Hearst looks to digital readers of the future

Dec 05, 2009 by Chris Lefkow
Pedestrians walk past the new Hearst Tower in 2008 in New York City. With an eye on the readers of the future, US publisher Hearst Corp. announced plans Friday to launch a digital newsstand, advertising service and electronic reader for newspapers and magazines.

With an eye on the readers of the future, US publisher Hearst Corp. announced plans Friday to launch a digital newsstand, advertising service and electronic reader for newspapers and magazines.

Hearst, whose stable includes the San Francisco Chronicle and Houston Chronicle newspapers as well as Esquire, Cosmopolitan and Good Housekeeping magazines, said the platform known as "Skiff" is expected to debut next year.

As print revenue evaporates and circulation erodes, US newspaper and magazine publishers have been looking to carve out a future on the Internet and with e-readers and mobile devices.

Online advertising revenue has been disappointing, however, and advertisers and readers have been generally underwhelmed by the presentation of newspapers and magazines on e-readers and smartphones.

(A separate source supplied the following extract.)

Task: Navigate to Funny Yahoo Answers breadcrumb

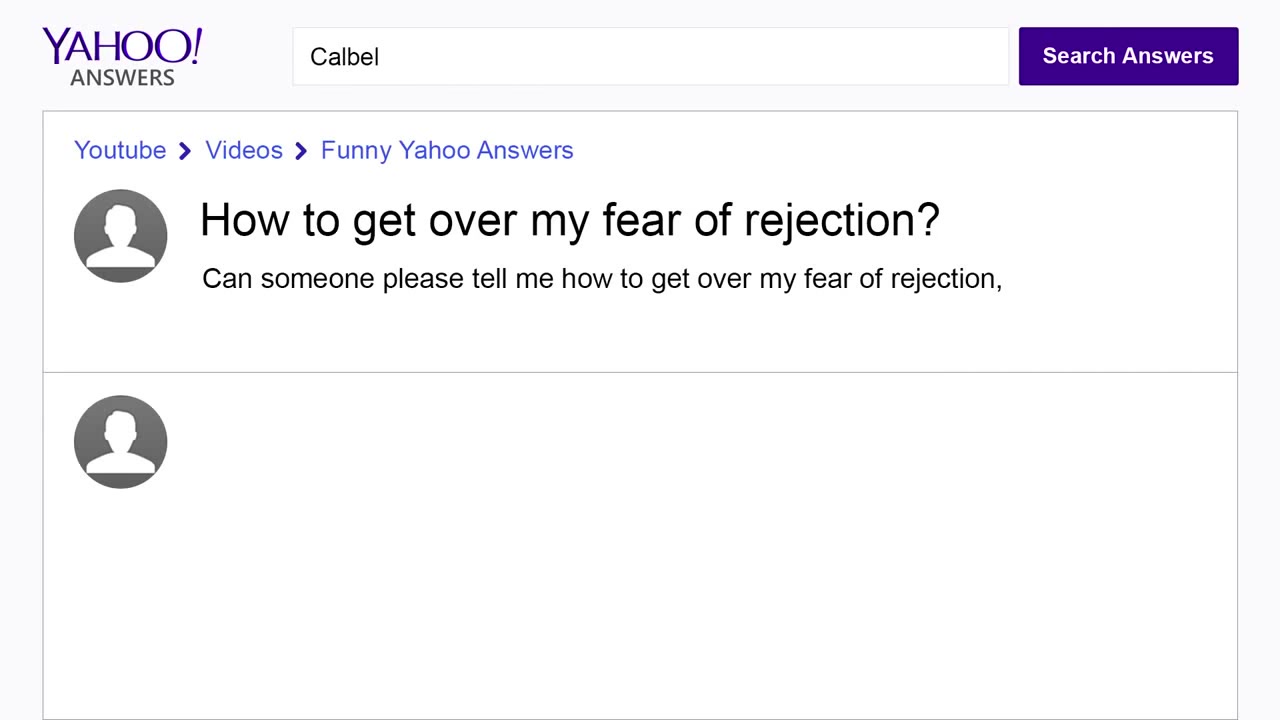Action: coord(447,150)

Skiff's stated goal is to "connect publishers and marketers with consumers" and to deliver "enhanced content experiences" to dedicated e-readers as well as smartphones and the low-cost laptop computers known as netbooks.

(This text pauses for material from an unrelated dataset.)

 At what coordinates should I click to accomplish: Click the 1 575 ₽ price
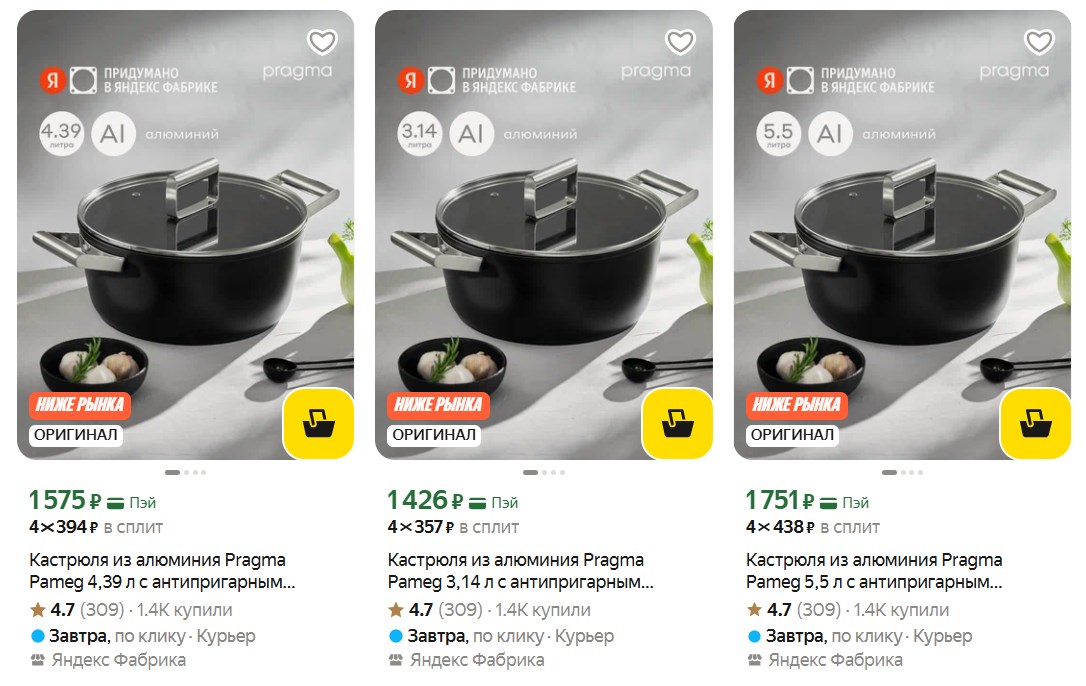(66, 500)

Skiff would provide advertising alongside or magazine articles -- a feature that is not currently offered by e-readers on the market such as Amazon's Kindle, which is tailored more to than periodicals.

"The Kindle's a closed system," Skiff president Gilbert Fuchsberg told AFP in a telephone interview. "Publishers are looking for good alternatives, an alternative eco-system.

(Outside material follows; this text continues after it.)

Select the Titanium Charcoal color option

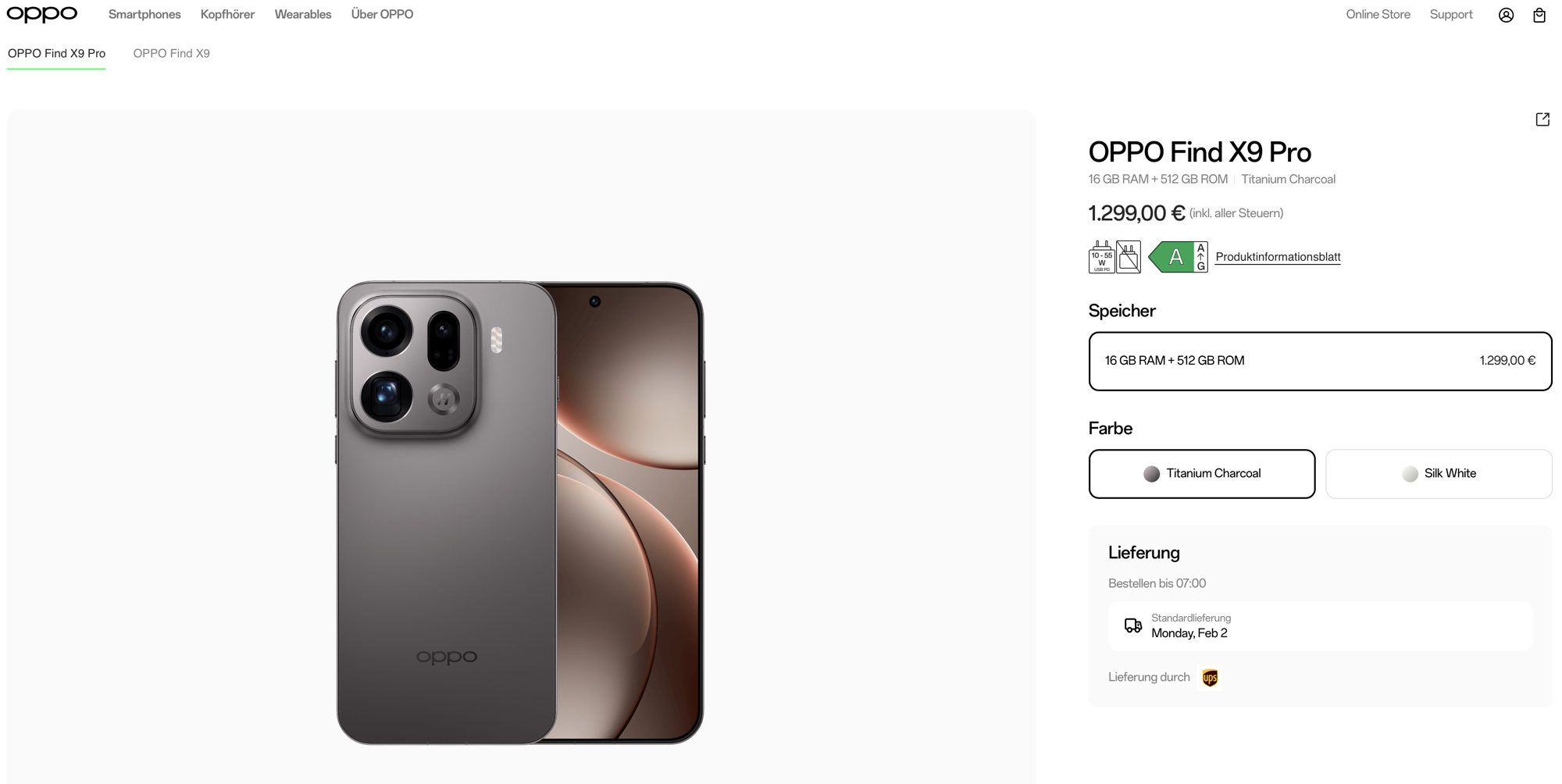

"We're responding to a clear need of publishers," he said. "Newspapers and magazines today generate the majority of their revenue from advertising.

"So to bring those businesses into this category in a bigger way requires that advertising be part of the mix," Fuchsberg said.

"It's been part of our design and strategy from day one and it needs to be to create a viable long-term business model for periodical content," he said.

Fuchsberg said there will "dedicated devices" for Skiff and it will "also show up in a range of devices that will come to the market over the next year."

Skiff said telecom carrier Sprint has signed on to provide 3G wireless connectivity for its dedicated e-reading devices in the United States.

Advertisers have decried the lack of color in e-readers but Fuchsberg said he expects color devices that feature the Skiff service on the market before the end of 2010.

Skiff would involve other publishers besides Hearst and would feature e-books and blogs in addition to newspapers and magazines, Fuchsberg said.

"It's not intended to be a Hearst-only platform," he said.

"We'll have a competitive e-books offering," he added. "We think e-books are an important component of a broad e-reading service.

"Consumers want to have the ability to get anything they want to read from any e-reading service they join," the Skiff president said.

"People are not going to carry a separate device for newspapers and magazines and a different device for e-books," he said. "They want to get access to their content on whatever device they want to consume it on."

The launch of Skiff follows reports that Hearst was partnering with other major publishers Time Inc., Conde Nast Publications Inc. and Meredith Corp. to launch an online newsstand described as an "iTunes for magazines."

According to The New York Times, the new venture would offer print and electronic copies of their magazines from a single website.